Rencontre – Ils pilotent une Victory, adorent les camions et sont épicuriens avant tout

 

Elle a beau s’appeler aujourd’hui India, ce n’est pas la même chose. Les puristes, eux, de toutes les motos préfèrent la Victory et en admirer 77 exemplaires garés dans la cour du Musée du camion à l’usine Aillot de Montceau-les-Mines n’arrive pas tous les jours.

La marque américaine Victory Motorcycles a été lancée en 1998 et d’après un propriétaire, « c’est l’une des motos la plus solide au monde, l’une d’elles a fait plus de 400 000 kilomètres » dit-il. Mais en janvier 2017, le groupe Polaris annonce la fin de la Victory et lance alors la marque India.

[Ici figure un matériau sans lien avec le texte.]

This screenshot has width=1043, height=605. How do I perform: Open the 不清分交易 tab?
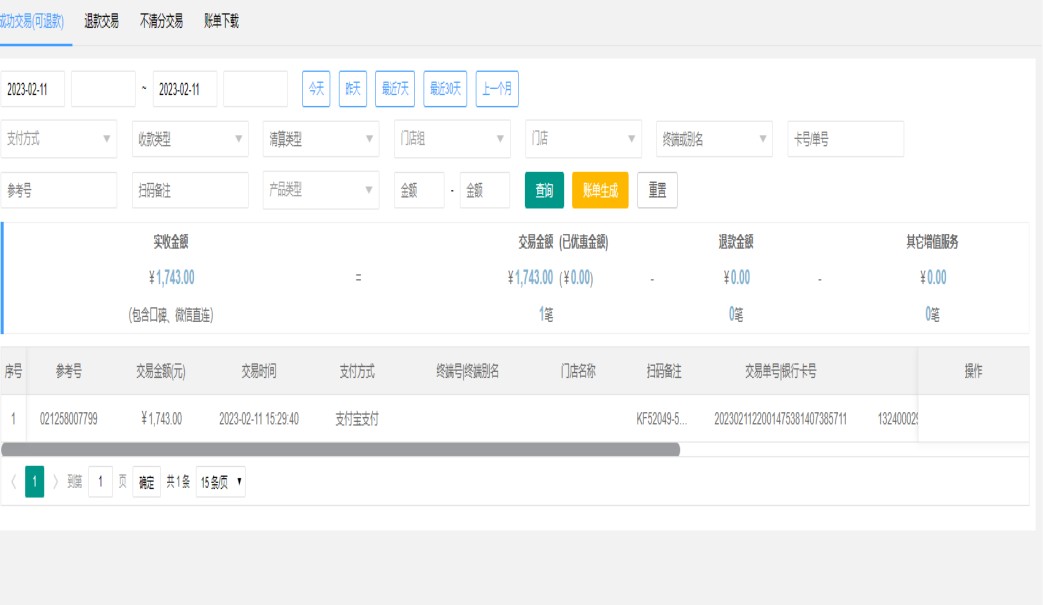pos(161,21)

Il existe donc un club qui regroupe les possesseurs de Victory, « Only Victory France » et à l’occasion du troisième rassemblement en Saône-et-Loire, dans leur périple de trois jours, les hommes et les femmes qui enfourchent une Victory, ont fait une halte à la fois culturelle et gastronomique au Musée du camion.

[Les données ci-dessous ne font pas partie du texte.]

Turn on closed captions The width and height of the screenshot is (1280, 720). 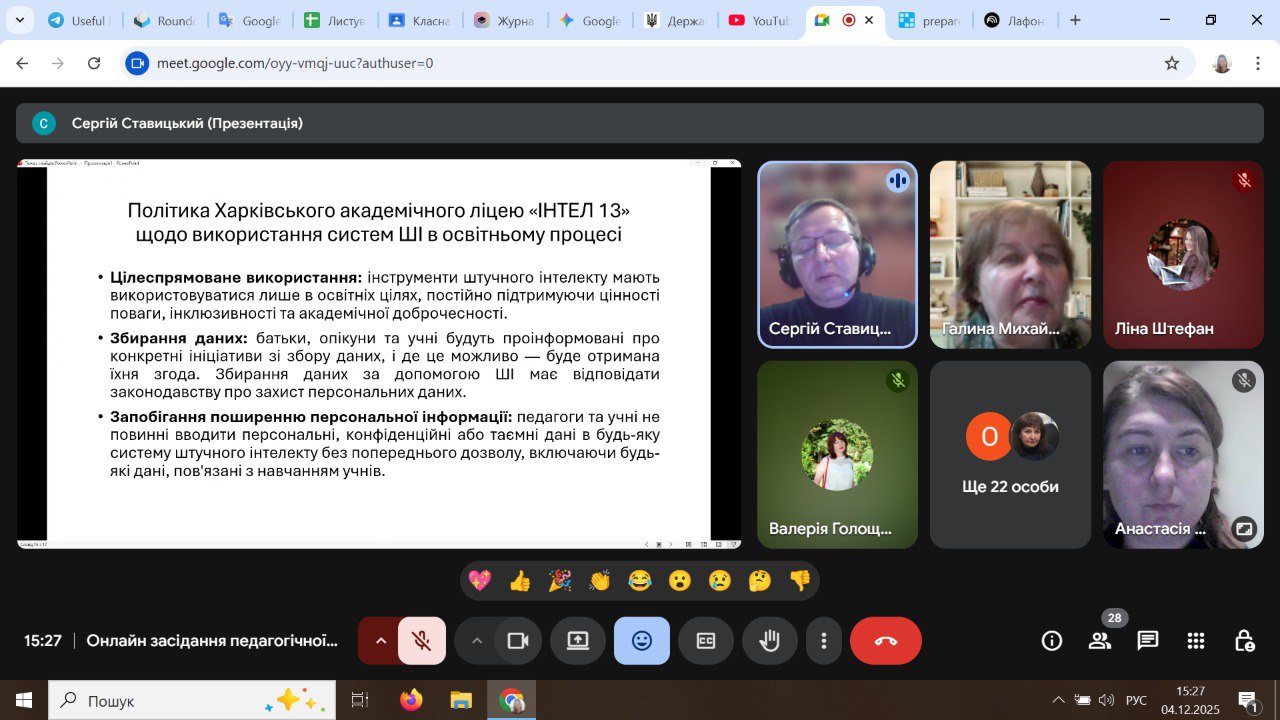[x=706, y=641]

Jean Yemisen, le patron du camping Les Voiles de Laives a la charge d’accueillir les motards et leur faire découvrir les trésors du département. Ces amoureux de belles mécaniques furent fascinés par la collection de camions présentée par Lulu notamment ce GMC, désormais inscrit aux Monuments historiques _ 14 camions le sont désormais _ qui a fait le débarquement en Normandie.

Des histoires, des anecdotes, Lulu en raconte autant qu’une Victory fait le tour du monde sans la moindre panne. Nourrir l’esprit une une chose, alimenter les muscles est tout aussi important pour ces épicuriens. « On aime les bonnes choses » disent-ils devant le buffet. « C’est une halte gastronomique qu’avec des produits locaux et issus de circuits courts » fait remarquer Lulu également maître de cérémonie pour l’occasion avec son équipe de bénévoles.

Le club « Only Victory France » accueille des motards des quatre coins de France mais également une dizaine d’Allemands, quatorze Belges, un Canadien, deux Martiniquais surpris de la température en ce mois de mai.

Après chaque étape, tout ce beau monde revient au bercail, au camping de Laives où les soirées réchauffent les doigts engourdis et font flamber la bonne humeur.